Given passage:
_ _ _ _ _ _ _

Every other week it seems something new is being touted as the next “superfood.” So it’s hard to take the claims seriously. But when it comes to baobab, there’s plenty of truth behind the hype. Making it a true “superfood” worthy of your attention.
The fruit, leaves, and seeds of this massive tree have more vitamin C than oranges. More calcium than milk. More antioxidants than strawberries.
Plus, baobab fruit is packed with minerals like magnesium—which is essential for everything from heart to bone health.
If you’ve never heard of baobab (pronounced bay-oh-bab), that’s because it’s virtually impossible to find the fruit in the U.S. But the good news is that you can now get the benefits of this healthful fruit without having to travel all the way to Africa.
Read on and I’ll tell you how.
How one massive tree provides such an abundance of sustenance
In Africa, baobab is known as the “tree of life.” Fitting, since some of these massive trees are thought to be up to 6,000 years old.

_ _ _ _ _ _ _

Directions:
a - Output the portion of the baobab passage between "Every other week" and "antioxidants than strawberries.", inclusive, copying it word for word.
b - In the baobab passage, what is baobab known as in Africa?
Base every response solely on the baobab passage.

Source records

_ _ _ _ _ _ _

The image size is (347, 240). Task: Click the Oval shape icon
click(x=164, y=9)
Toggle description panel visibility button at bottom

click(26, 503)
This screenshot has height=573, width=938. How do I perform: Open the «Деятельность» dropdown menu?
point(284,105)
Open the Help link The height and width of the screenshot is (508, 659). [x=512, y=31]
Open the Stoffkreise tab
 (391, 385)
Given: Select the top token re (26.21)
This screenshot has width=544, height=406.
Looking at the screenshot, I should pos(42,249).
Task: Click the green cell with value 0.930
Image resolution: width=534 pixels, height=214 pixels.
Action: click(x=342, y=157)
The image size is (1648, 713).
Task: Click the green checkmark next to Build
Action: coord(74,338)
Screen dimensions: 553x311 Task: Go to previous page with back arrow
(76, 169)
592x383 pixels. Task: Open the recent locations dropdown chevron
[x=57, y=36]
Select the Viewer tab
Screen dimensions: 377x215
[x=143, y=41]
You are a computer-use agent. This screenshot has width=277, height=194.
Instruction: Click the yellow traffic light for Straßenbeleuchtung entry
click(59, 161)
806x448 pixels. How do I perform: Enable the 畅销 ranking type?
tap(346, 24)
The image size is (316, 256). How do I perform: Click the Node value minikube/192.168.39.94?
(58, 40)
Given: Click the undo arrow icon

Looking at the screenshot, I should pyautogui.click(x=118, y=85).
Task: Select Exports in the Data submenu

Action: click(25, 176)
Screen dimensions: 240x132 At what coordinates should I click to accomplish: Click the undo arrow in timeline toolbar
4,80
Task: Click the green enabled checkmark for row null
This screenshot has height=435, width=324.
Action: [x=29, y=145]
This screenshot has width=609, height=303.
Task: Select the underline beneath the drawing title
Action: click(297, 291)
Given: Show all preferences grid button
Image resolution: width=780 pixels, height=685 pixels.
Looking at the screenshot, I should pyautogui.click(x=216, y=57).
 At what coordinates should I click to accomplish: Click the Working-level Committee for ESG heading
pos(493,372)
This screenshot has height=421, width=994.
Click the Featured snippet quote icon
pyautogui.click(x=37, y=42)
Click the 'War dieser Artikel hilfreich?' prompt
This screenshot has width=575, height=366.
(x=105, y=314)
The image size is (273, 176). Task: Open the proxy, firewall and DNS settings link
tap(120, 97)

_ _ _ _ _ _ _

Task-by-task answers:
a -
Every other week it seems something new is being touted as the next “superfood.” So it’s hard to take the claims seriously. But when it comes to baobab, there’s plenty of truth behind the hype. Making it a true “superfood” worthy of your attention.
The fruit, leaves, and seeds of this massive tree have more vitamin C than oranges. More calcium than milk. More antioxidants than strawberries.

b - In Africa, baobab is known as the "tree of life."